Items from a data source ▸
▶

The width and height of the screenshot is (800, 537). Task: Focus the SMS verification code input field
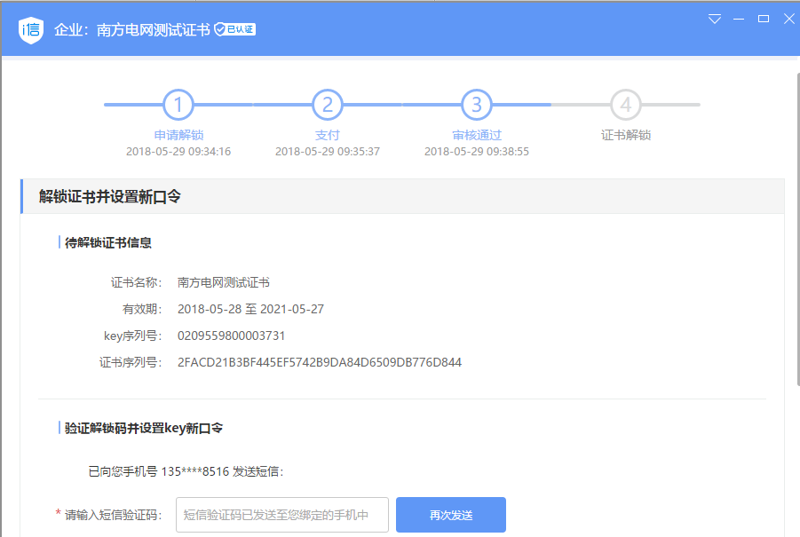pyautogui.click(x=282, y=515)
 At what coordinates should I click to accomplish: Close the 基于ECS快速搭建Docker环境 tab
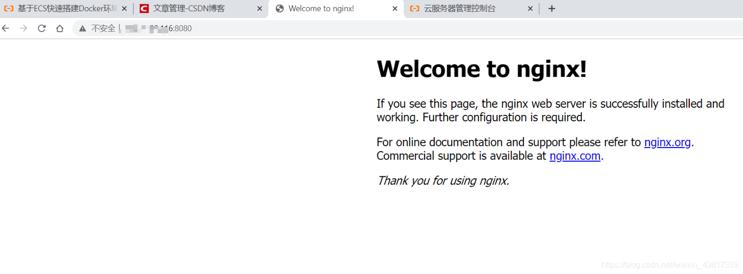pos(124,9)
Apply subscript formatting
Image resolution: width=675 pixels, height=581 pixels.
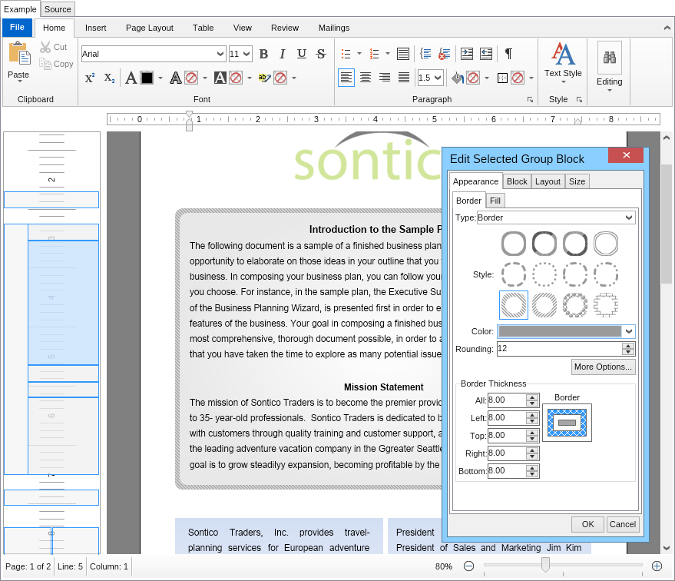tap(109, 78)
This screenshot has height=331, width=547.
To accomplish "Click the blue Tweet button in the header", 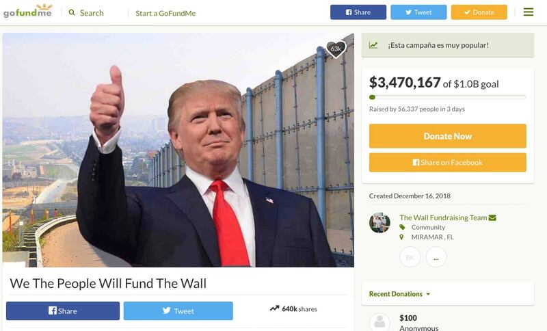I will [x=418, y=12].
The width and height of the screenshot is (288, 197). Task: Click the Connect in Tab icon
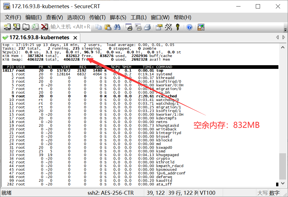26,27
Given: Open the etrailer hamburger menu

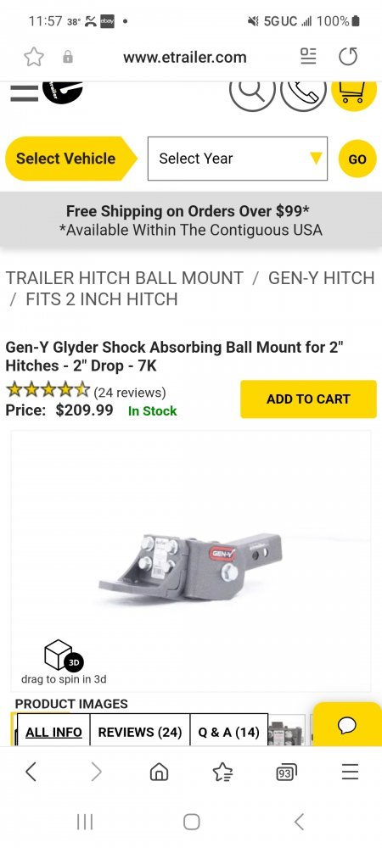Looking at the screenshot, I should [24, 93].
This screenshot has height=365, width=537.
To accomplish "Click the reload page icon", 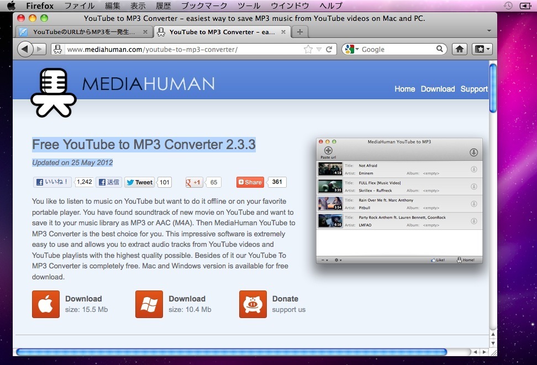I will coord(329,49).

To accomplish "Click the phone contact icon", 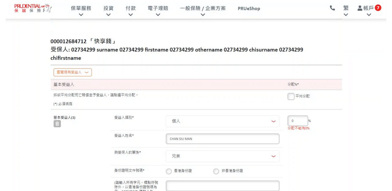I will click(x=332, y=8).
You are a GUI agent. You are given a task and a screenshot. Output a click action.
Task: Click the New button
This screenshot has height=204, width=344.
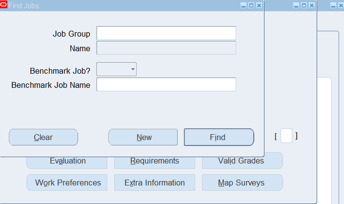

◀

YOUR OBJECTIVE ▸
With pictures left out, transcribe each line from the one containing "Task: Click the New button" through the end of the data, both ends included.

RESULT ▸
Task: Click the New button
This screenshot has height=204, width=344.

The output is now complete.